---------- SUPPLIED RECORDS ----------

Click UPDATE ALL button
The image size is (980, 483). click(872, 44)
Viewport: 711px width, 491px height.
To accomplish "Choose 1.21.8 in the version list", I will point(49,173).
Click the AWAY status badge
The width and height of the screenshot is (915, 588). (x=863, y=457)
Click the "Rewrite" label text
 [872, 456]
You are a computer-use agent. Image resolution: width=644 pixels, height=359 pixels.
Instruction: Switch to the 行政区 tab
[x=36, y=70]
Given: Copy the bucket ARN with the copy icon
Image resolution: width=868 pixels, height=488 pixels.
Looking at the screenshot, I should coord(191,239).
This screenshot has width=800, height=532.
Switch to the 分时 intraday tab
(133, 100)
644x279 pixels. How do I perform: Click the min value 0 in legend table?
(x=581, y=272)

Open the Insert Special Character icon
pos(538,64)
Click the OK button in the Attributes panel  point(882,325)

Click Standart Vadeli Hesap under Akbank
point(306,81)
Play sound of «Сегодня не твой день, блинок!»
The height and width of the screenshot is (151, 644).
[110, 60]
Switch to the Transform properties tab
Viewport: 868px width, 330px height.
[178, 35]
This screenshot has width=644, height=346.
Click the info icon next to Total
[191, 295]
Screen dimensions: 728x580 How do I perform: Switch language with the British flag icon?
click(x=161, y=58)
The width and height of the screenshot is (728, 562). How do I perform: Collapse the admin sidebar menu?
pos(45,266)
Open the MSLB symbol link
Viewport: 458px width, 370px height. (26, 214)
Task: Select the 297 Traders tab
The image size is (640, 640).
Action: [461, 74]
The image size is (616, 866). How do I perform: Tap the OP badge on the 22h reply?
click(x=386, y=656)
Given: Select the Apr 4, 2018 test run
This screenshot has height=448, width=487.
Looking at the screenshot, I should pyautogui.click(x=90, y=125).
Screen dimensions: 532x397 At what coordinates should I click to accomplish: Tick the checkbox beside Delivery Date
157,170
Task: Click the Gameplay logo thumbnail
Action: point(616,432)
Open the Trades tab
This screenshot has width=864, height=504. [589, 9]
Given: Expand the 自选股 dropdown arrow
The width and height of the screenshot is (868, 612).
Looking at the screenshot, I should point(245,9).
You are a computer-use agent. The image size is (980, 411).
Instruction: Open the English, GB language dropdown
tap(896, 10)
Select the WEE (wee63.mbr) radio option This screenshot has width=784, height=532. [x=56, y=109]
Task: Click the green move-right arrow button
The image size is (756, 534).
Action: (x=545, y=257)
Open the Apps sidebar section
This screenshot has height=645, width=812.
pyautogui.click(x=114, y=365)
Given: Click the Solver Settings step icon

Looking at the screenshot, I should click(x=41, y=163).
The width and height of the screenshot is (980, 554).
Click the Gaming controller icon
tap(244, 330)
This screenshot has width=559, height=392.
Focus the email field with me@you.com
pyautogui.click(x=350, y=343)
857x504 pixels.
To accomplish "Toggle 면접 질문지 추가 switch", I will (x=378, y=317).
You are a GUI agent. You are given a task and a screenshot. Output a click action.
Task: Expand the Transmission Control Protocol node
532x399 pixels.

----------

-- YOUR GOAL --
What you return should be exactly the lines above, starting at the one with "Given: Click the Solver Settings step icon" and ending at the one with "857x504 pixels.", and nothing else.

-- SOLUTION TO THIS PROBLEM --
Given: Click the Solver Settings step icon

Looking at the screenshot, I should click(x=41, y=163).
The width and height of the screenshot is (980, 554).
Click the Gaming controller icon
tap(244, 330)
This screenshot has width=559, height=392.
Focus the email field with me@you.com
pyautogui.click(x=350, y=343)
857x504 pixels.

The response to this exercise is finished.